On Friday, November 25, 2011, a lecture on “Religious and Cultural Diversity in Europe: New Challenges for the Study of Religions” was held in the auditorium, for the Haigazian University Cultural Hour.
Dr. ArdaEkmekji, Dean of the Faculty of Arts and Science, welcomed the guests and introduced the topic at hand, discussing how Europe has changed in the last century in terms of ethnic and religious diversity.
To provide his suggestions for this interesting challenge, Dr. Wolfman Reiss, a professor of theology from the University of Vienna, was invited to come to the podium.
Reiss began his lecture by describing the two traditional approaches to the study of religion, namely studying the history of religion and the systematic comparative studies of religions. He then traced the changes in religious study in the 20th century, how the focus was moved from the historical approach to a comparative one and more recently with the added dimension of social and political topics.
Reiss then expanded on the role that religious scholars have in contemporary society, providing research to help elucidate actual on-the-ground issues that Europeans face today. An example he provided is the increasing number of Muslim children in Austrian kindergartens, which reaches up to 40 percent in some areas. “To provide the state with an appropriate basis for decisions, information is needed,” stressed Reiss.

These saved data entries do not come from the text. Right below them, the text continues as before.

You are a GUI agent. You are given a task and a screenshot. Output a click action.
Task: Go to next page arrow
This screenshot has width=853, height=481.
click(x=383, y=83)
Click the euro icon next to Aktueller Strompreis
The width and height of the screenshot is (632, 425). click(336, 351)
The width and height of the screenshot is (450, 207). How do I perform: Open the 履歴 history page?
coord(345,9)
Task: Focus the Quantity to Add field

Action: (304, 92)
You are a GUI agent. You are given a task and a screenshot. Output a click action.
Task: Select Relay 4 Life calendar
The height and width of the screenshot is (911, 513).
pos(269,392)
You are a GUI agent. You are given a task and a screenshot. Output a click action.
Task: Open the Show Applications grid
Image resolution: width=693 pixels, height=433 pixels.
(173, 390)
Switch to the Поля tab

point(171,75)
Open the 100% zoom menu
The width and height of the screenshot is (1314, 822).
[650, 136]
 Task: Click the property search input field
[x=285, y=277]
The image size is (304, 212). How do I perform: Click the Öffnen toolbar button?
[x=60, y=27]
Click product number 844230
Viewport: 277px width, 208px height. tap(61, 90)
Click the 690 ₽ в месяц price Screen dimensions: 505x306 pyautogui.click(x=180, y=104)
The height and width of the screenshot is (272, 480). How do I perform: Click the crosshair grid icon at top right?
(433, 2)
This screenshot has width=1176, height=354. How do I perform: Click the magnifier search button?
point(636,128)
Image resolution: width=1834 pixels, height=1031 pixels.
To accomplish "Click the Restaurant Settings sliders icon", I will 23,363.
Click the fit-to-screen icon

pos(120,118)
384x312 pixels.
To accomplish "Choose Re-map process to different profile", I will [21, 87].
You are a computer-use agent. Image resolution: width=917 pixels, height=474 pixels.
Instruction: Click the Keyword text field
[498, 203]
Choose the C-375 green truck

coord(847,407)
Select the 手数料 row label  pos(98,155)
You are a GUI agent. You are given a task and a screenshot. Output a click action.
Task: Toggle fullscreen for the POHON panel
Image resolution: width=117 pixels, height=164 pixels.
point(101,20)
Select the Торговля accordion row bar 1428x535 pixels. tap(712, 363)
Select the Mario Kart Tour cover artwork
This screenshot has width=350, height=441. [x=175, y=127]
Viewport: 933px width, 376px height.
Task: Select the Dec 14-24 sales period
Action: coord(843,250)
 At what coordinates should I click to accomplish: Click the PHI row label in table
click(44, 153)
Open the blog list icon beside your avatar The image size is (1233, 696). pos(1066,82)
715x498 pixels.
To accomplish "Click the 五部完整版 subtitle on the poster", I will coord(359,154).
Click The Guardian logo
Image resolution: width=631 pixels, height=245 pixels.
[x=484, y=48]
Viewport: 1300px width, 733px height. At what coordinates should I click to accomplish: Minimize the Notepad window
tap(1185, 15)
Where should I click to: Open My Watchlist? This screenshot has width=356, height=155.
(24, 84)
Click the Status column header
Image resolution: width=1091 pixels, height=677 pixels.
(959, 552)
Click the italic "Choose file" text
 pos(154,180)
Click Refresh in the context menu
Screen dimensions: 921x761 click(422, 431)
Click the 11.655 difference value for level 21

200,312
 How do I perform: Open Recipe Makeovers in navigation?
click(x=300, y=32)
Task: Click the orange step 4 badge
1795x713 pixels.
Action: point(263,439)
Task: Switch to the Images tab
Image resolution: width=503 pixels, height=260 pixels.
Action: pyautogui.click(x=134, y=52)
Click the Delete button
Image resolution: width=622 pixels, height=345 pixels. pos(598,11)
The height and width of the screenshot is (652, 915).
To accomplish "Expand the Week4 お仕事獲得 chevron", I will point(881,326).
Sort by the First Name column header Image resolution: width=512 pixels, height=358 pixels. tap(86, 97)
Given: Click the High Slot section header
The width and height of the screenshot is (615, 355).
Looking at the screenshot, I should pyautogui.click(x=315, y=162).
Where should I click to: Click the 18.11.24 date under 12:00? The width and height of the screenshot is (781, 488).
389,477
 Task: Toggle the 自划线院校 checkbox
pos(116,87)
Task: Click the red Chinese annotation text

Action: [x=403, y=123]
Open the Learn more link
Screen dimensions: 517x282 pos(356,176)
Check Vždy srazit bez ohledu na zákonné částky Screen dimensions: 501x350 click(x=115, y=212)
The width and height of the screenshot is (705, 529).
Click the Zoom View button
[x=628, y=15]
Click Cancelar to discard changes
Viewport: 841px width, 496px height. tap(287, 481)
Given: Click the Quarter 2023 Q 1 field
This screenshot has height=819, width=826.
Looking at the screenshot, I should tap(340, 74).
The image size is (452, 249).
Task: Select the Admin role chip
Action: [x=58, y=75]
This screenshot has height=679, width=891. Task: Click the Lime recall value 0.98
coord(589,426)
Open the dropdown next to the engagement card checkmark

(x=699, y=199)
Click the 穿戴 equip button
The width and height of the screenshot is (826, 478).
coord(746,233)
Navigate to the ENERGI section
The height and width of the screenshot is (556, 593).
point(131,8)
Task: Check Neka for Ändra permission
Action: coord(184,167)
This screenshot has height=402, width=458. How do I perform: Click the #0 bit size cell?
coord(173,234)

In light of this need, Reiss proposed an application-oriented study of religion that “dedicates itself to contemporary societal, political problems of our time.”As a study, it can serve society by giving advice, while leaving the actual decision-making up to the politicians and the lawmakers.
Reiss then proceeded to outline the implementation of such a study, using his own execution of it at the University of Vienna as an illustration. Among other things, he warned that such students “have to preserve the highest level of impartiality in their study.”
Reiss also mentioned some criticism of this application-oriented approach, citing some of his contemporaries in the field. He then concluded by sharing some of the research that has been done in Vienna, as well as future projects such as an excursion to Egypt next year to investigate the Coptic Christian situation.
The lecture was followed by a long Q&A session and ended with refreshments served in the Mugar Hall.